CCE Node Problem Detector¶
Add-on Overview¶
CCE Node Problem Detector (node-problem-detector, NPD) is an add-on that monitors abnormal events of cluster nodes and connects to a third-party monitoring platform. It is a daemon running on each node. It collects node issues from different daemons and reports them to the API server. It can run as a DaemonSet or a daemon.
Add-on Parameters¶
Parameter | Mandatory | Type | Description |
---|---|---|---|
basic | No | object | Basic configuration parameters, which do not need to be specified |
flavor | Yes | Table 2 object | Flavor parameters |
custom | Yes | Table 3 object | Custom parameters |
Parameter | Mandatory | Type | Description |
---|---|---|---|
description | No | String | Add-on description |
name | Yes | String | Add-on specification name.

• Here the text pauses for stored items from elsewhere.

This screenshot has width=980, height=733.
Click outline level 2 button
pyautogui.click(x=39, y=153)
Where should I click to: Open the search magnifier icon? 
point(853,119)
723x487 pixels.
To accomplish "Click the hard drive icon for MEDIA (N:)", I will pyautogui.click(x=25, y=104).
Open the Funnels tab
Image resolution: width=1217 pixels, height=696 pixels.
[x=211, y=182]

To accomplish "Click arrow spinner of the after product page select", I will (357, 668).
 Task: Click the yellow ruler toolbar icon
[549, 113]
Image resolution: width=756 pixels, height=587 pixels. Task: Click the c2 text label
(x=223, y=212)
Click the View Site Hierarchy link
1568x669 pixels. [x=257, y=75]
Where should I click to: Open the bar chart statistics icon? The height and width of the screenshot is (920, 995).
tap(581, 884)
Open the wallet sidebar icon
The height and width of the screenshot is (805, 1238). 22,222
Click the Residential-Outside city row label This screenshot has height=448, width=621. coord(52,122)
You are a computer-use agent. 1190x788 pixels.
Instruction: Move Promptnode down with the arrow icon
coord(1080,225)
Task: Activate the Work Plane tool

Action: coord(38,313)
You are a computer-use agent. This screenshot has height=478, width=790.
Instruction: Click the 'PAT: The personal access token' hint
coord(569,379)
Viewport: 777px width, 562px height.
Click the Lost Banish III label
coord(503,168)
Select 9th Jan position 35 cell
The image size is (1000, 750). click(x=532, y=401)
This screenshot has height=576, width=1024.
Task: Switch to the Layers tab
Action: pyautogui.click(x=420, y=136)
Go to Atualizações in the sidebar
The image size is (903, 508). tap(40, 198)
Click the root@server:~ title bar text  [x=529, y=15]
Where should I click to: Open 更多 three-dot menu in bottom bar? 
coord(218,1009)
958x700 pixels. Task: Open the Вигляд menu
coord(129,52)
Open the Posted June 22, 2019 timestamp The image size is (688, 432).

The value is fixed at Single-instance. |
replicas | Yes | String | Number of pods. The default value is 1. |
resources | Yes | resources object | Container resource (CPU and memory) quotas |
Parameter | Mandatory | Type | Description |
---|---|---|---|
feature_gate | No | String | Feature gate, which is used to enable the beta features |
multiAZBalance | No | Bool | Multi AZ deployment |
multiAZEnabled | No | Bool | Whether to deploy the add-on pods in multiple AZs. The default value is false. If this parameter is set to true, cross-AZ deployment is forcibly performed. If this parameter is set to false, cross-AZ deployment is preferred. |
npc | Yes | object Table 5 | node-problem-controller configuration |
tolerations | No | List<Object> Table 7 | Tolerations of the add-on |
node_match_expressions | No | List<Object> Table 7 | Node affinity configuration of the add-on |
Parameter | Mandatory | Type | Description |
---|---|---|---|
limitsCpu | Yes | String | CPU size limit (unit: m) |
limitsMem | Yes | String | Memory size limit (unit: Mi) |
name | Yes | String | Add-on name. The value is fixed at custom-resources. |
requestsCpu | Yes | String | Requested CPU size (unit: m) |
requestsMem | Yes | String | Requested memory size (unit: Mi) |
Parameter | Mandatory | Type | Description |
---|---|---|---|
maxTaintedNode | Yes | String or Int | The maximum number of nodes that NPC can add taints to when a single fault occurs on multiple nodes for minimizing impact. The value can be in int or percentage format. |
Parameter | Mandatory | Type | Description |
---|---|---|---|
key | No | String | Taint key |
effect | No | String | Taint policy |
operator | No | String | Operator |
tolerationSeconds | No | Int | Toleration time window |
Parameter | Mandatory | Type | Description |
---|---|---|---|
key | No | String | Taint key |
values | No | List<String> | Node affinity name |
operator | No | String | Operator |
Example Request¶
{
"kind": "Addon",
"apiVersion": "v3",
"metadata": {
"annotations": {
"addon.install/type": "install"
}
},
"spec": {
"clusterID": "b78fb690-b82c-11ee-83cf-0255ac100b0f",
"version": "1.18.48",
"addonTemplateName": "npd",
"values": {
"basic": {
"image_version": "1.18.48",
"swr_addr": "***",
"swr_user": "***",
"rbac_enabled": true,
"cluster_version": "v1.23"
},
"flavor": {
"description": "custom resources",
"name": "custom-resources",
"replicas": 2,
"resources": [
{
"limitsCpu": "100m",
"limitsMem": "300Mi",
"name": "node-problem-controller",
"requestsCpu": "30m",
"requestsMem": "100Mi"
},
{
"limitsCpu": "100m",
"limitsMem": "300Mi",
"name": "node-problem-detector",
"requestsCpu": "30m",
"requestsMem": "100Mi"
}
],
"category": [
"CCE",
"Turbo"
]
},
"custom": {
"annotations": {},
"common": {},
"feature_gates": "",
"multiAZBalance": false,
"multiAZEnabled": false,
"node_match_expressions": [],
"npc": {
"maxTaintedNode": "10%"
},
"tolerations": [
{
"key": "node.kubernetes.io/not-ready",
"operator": "Exists",
"effect": "NoExecute",
"tolerationSeconds": 60
},
{
"key": "node.kubernetes.io/unreachable",
"operator": "Exists",
"effect": "NoExecute",
"tolerationSeconds": 60
}
]
}
}
}
}